— START Page excerpt —
(Cite as: 160 Cal.App.4th 1343, 74 Cal.Rptr.3d 44)
Court of Appeal, Fourth District, Division 1, California.
In re ALEJANDRO A., a Person Coming Under the Juvenile Court Law.
The People, Plaintiff and Respondent,
Alejandro A., Defendant and Appellant.
March 4, 2008.
See 10 Witkin, Summary 10th (2005) Parent and Child, §§ 522, 528; Cal. Jur. 3d, Delinquent and Dependent Children, §§ 125 et seq.; Annot., Construction and Application of Indian Child Welfare Act of 1978 (ICWA) (25 U.S.C.A. §§ 1901 et seq.) Upon Child Custody Determinations (2001) 89 A.L.R.5th 195.**44 Christopher Blake, San Diego, for Defendant and Appellant.
Edmund G. Brown, Jr., Attorney General, Dane R. Gillette, Chief Assistant Attorney General, Gary W. Schons, Assistant Attorney General, Gil Gonzalez and Lynne G. McGinnis, Deputy Attorneys General, for Plaintiff and Respondent.
BENKE, Acting P.J.
*1345 In this delinquency proceeding, appellant Alejandro A. alleges there was evidence he was an Indian child and inquiry should have been made as to his status before the disposition was entered. We reject the contention and affirm the judgment.
The November 15, 2005, Petition
On November 11, 2005, shortly before 10:30 p.m. appellant, who was 14 years old, and a 17-year-old companion threw rocks at vehicles that were being driven down Old Highway 80 in Boulevard. One of the rocks struck the driver's side windshield of Brian Hicks, causing $450 in damage. The passenger in another car nearly struck by a rock tried to place appellant and his companion under citizen's arrest. A passerby gave that driver enough information that appellant was identified.
— END Page excerpt —
**Problem to solve:**
Carry on the juvenile court opinion above from where it stops.
— START Record excerpts —
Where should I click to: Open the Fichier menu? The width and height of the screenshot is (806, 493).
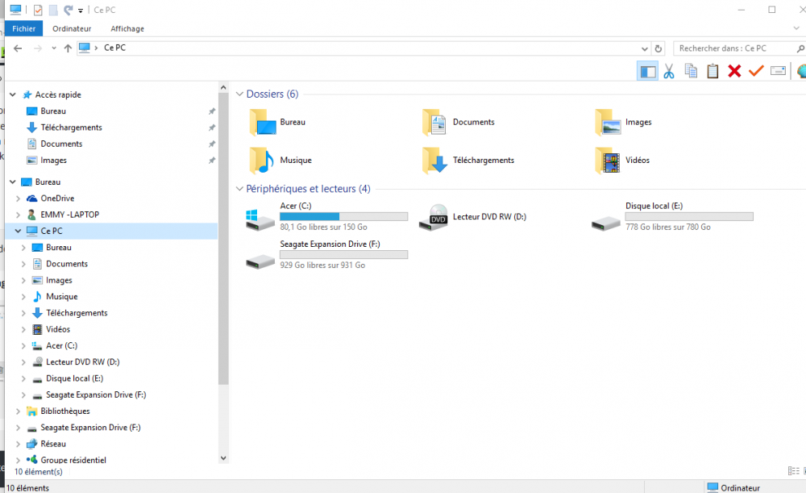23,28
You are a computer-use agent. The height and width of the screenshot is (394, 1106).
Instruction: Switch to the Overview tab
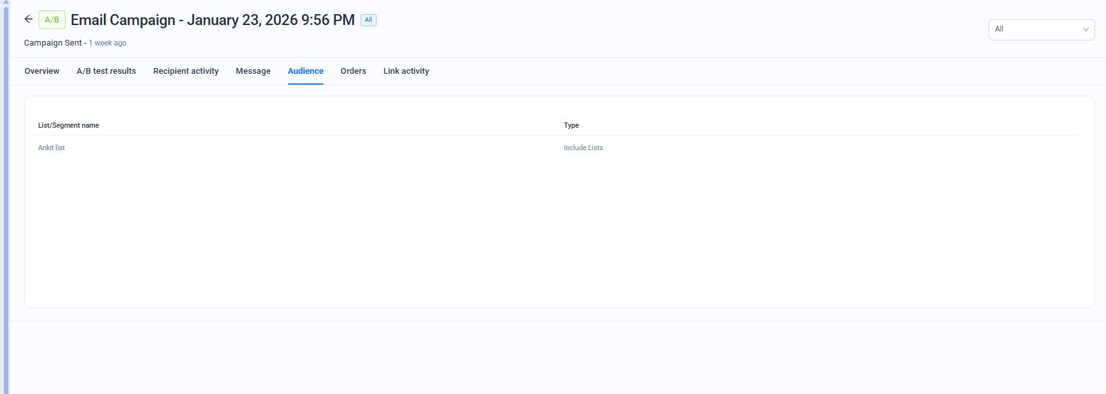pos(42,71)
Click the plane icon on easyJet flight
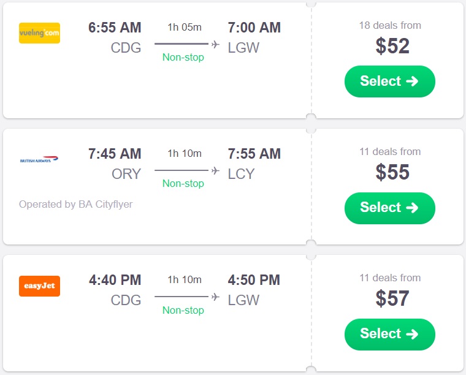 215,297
— END Record excerpts —
— START Record excerpts —
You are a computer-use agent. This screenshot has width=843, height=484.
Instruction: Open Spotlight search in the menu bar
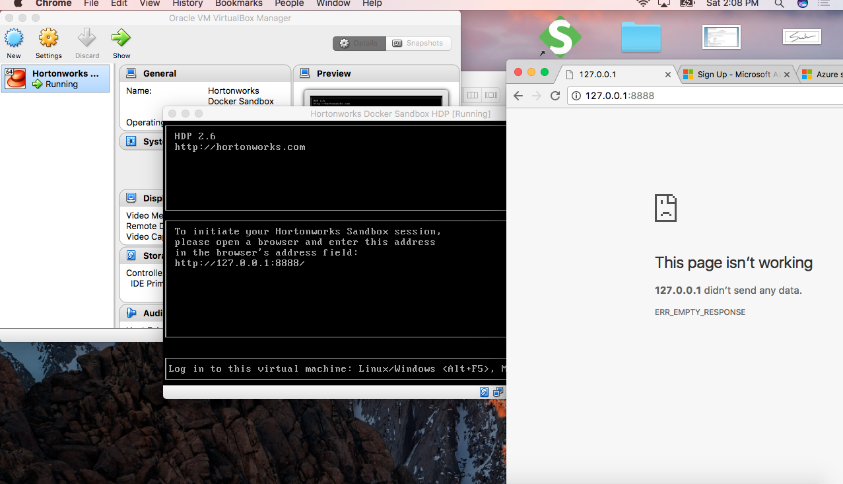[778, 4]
— END Record excerpts —
— START Record excerpts —
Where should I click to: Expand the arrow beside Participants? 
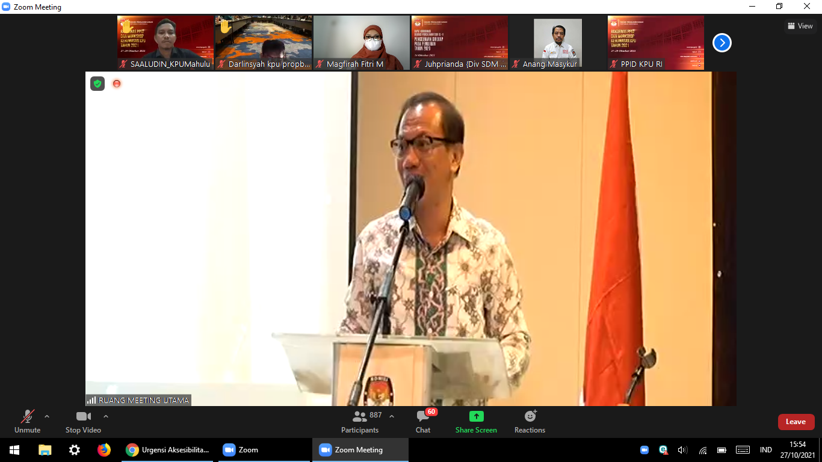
— END Record excerpts —
**Result for this exercise:**
**45 In a petition filed on November 15, 2005, pursuant to Welfare and Institutions Code section 602, the San Diego District Attorney charged *1346 appellant in count 1 with assault in violation of Penal Code section 245, subdivision(a)(1), in count 2 with willfully and maliciously throwing rocks or other items capable of doing serious bodily harm at a vehicle or its occupants in violation of Vehicle Code section 23110, subdivision (b), in count 3 with unlawfully and maliciously damaging and destroying real and personal property in violation of Penal Code section 594, subdivisions (a) and (b)(1), and in count 4 with throwing a substance at a vehicle or occupant thereof on a highway, a misdemeanor in violation of Vehicle Code section 23110, subdivision (a). He admitted the allegations at an adjudication hearing held on April 3, 2006. On April 24, 2006, pursuant to Welfare and Institutions Code section 790, the court deferred judgment and placed appellant on probation without an order of wardship.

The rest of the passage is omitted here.